Gray studied military texts every evening in the Club premises in Queen's Street. The members of the Club also tried recruiting from English regiments, stationed in Ireland. The Swift Confederate Club was very frustrated when the Confederate leaders came to the decision not to attempt the rescue of John Mitchel before his transportation.

==1848 Rebellion==
While William Smith O'Brien attempted to arouse a Rebellion in the South of Ireland, Gray tried to instigate an insurrection in County Meath, and failing, left his position in the Railway office in Drogheda and made his way to County Tipperary. After the failure at Ballingarry on 29 July 1848, he joined up with John O'Mahony, who entrusted the command of the County Waterford insurgents to John Savage and Gray. He was involved in an attack on the Portlaw police barracks. O'Mahony described Gray years later as the most indomitable man he met in 1848.

Gray underwent many hardships while eluding capture by both the police and military in County Waterford for four months in the autumn and early winter of 1848. Hiding out in the Knockmealdown and Comeragh Mountains. He worked to form a secret society pledged to Irish independence in the valley of the Suir. He then returned to Dublin, where he put a lot of his old friends from the Swift Confederate Club under oath, and was reputed to have had a thousand members in Dublin alone after which he escaped to France. While in France he met up again with O'Mahony and Stephens.

==Returns to Ireland==
He returned in 1849 and was again an active agent in organising another out-break in the autumn of that year in the company of James Fintan Lalor, having established a secret military society. They were then joined by Luby, Joseph Brennan and a dozen other members who had been active in the Swift Confederate Club, who met with Gray near Rathmines' church, Dublin, and joined the Society. Lalor had attempted in a letter to persuade Charles Gavan Duffy to join with them, but Gavan Duffy informed him that he would have no hand, act or part in any secret society, and attempted to dissuade Lalor from participation in such societies.

◇ ◇ ◇ ◇ ◇ ◇ ◇

> What is expected:
Summarize the excerpt about Gray and the 1848 rebellion in three sentences. The data that comes next has no connection to the passage above.

> Given material:
◇ ◇ ◇ ◇ ◇ ◇ ◇

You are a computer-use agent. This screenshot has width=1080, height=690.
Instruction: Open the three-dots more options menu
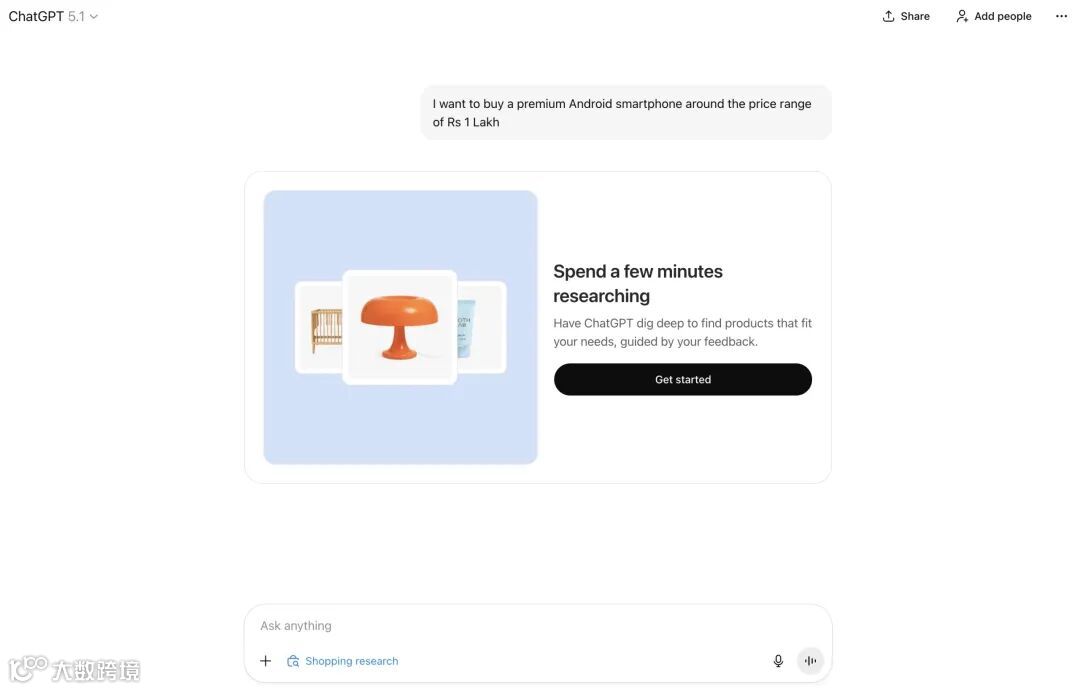(1061, 16)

◇ ◇ ◇ ◇ ◇ ◇ ◇

> Written solution:
After failing to start an insurrection in County Meath in 1848, Gray went to County Tipperary and joined John O'Mahony, who gave him and John Savage command of the County Waterford insurgents. Gray evaded police and military in County Waterford for four months and worked to form a secret society pledged to Irish independence. He then put many old friends in Dublin under oath, escaped to France, returned in 1849, and helped James Fintan Lalor organize another outbreak, while Charles Gavan Duffy refused to take any part in a secret society.